Курос (Антон)
Зрелость
Что происходит, когда двое мужчин остаются вместе надолго, и в их отношения вмешивается само Время? Пережив в ранней юности разрушительные отношения с садистом, герой делает все возможное и невозможное, чтобы заслужить одобрение и ласку своего спасителя, яркого и неординарного человека. Его любовь к старшему другу граничит с обожанием. Но годы идут, и по мере возмужания в Дмитрии начинает расти внутренний бунт – став сильнее и познав жизненный успех, он может освободиться от влияния Алексея и разорвать невидимые путы. Как он поступит? Сделает ли он роковой шаг?
Остывают чувства, угасают солнца; вселенные начинают ужасающий бег к некоей изначальной точке сотворения; спираль мироздания превращается в космический водоворот, затягивающий в великую пустоту мириады существ и судеб. Ничто не вечно.
Ненастный февраль; кружение мокрого снега, злой ветер, низкое, несвежее небо. Мир, казалось мне, распадался и медленно истлевал, поддавшись вкрадчивому, неумолимому, жестокому времени. Весна и лето были обманками; не было больше ни яркого света, ни завораживающей синевы пронзительно высокого неба, ни дурманящего благоухания горячей листвы – остались только стужа и полутьма.
В начале той зимы я осознал, что Алексей начал стареть. Мой бог оказался смертным.
Мы мирно завтракали в субботу, как у нас было заведено, листая каждый свой журнал; Леша читал «Форбс», а я «Гео», в который раз давая себе слово пойти на курсы фотографии и научиться делать такие же четкие снимки. Я сделал глоток кофе, поднял глаза и вдруг увидел, в случайном солнечном луче, что щетина на скуле моего друга отливает серебром. Седина. У меня замерло сердце. Я вгляделся в него внимательнее, затаив дыхание. Да, ошибки быть не могло – и в его каштановых волосах появились первые белые нити. Морщинки на лбу стали глубже, кожа под проницательными, умными глазами набрякла, черты лица стали резче.
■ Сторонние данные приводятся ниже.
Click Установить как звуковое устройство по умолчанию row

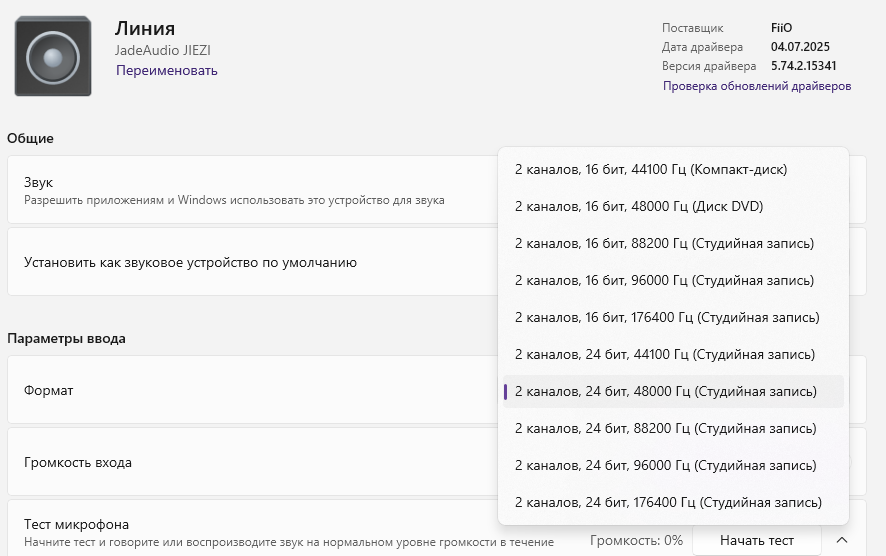coord(250,262)
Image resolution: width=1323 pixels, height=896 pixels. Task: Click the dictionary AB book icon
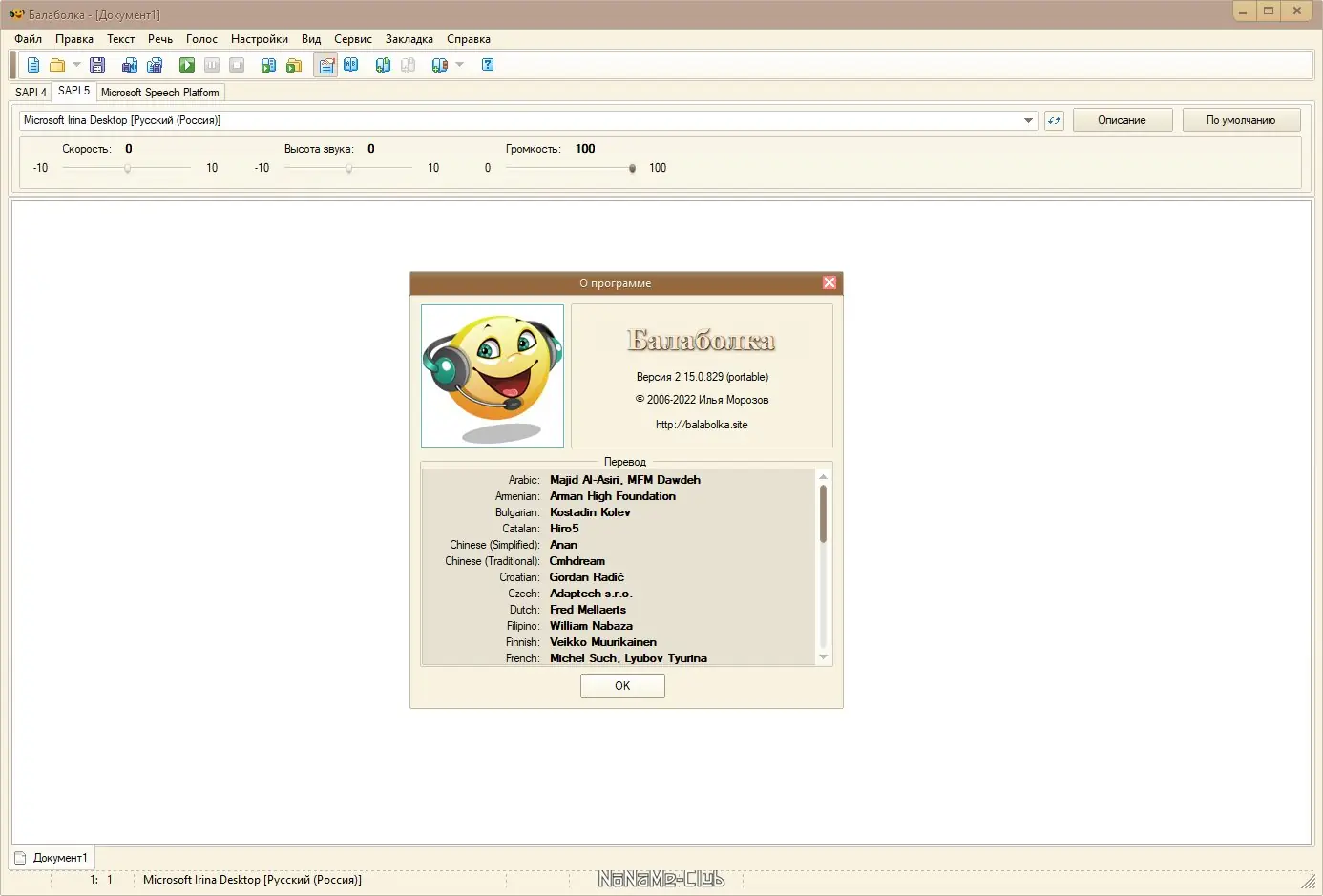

Он погрузнел – все еще стройный, но тяжелый, словно на него разом навалился груз забот. Обычный мужчина за сорок, навсегда утративший легкое, не требующее никаких усилий очарование молодости.
Я любил Алексея исступленно, рабски, поклонялся ему, как обитатели затерянных в изумрудном океане маленьких, всеми забытых островов, поклоняются великим силам большой воды или неба. Человек, склонившийся над журналом, составлял смысл моей жизни. Он был моим супругом, другом, любовником, братом, неистовой силой, сделавшей из обычного мальчишки со средними дарованиями профессионала. Он тысячи раз воскрешал меня, легким поцелуем или драгоценным словом одобрения, когда я терял веру в себя. Алексей казнил, миловал, дразнил, доводил и до бешенства, и до экстаза с небрежной легкостью ироничного божества.
Он проигрывал лишь одну битву - со Временем.
Он слабел, и я мог освободиться, разорвав невидимую цепь, приковавшую меня к властному, талантливому, очаровательному человеку.
Я пришел работать в его юридическую компанию на скромную должность стажера десять, или нет, уже одиннадцать лет назад. Тогда, медленно возвращаясь к жизни после Вадима, я и боялся всего на свете, и страстно мечтал преуспеть. У меня были страшные тайны, помимо того, что я – гей, конечно: меня унижал и избивал старший друг, и я был совершенно одинок. В компании я попал почти на самое дно – даже с решительной кореянкой Эллой (и почему у кореянок всегда такие имена – Элла, Алла?), заведовавшей офисным печеньем, кофе и, самое главное, ужинами, считались больше, чем со мной. Бесплатная пицца по вечерам, кстати, мне очень нравилась. Пару месяцев я делал бесконечные копии всего на свете, познав глубины изысканного искусства брошюрования. Копировальный аппарат открыл мне свои великие тайны. Вообще-то, время от времени я совершал ужасное преступление – переснимал для себя заинтересовавшие меня презентации, чтобы без помех изучить их дома, то есть в крошечной съемной квартирке с рассохшимися окнами и скрипучими полами. Я мог бы сделать лучше. Гораздо лучше. Если бы только поверил в свои силы и в свой талант.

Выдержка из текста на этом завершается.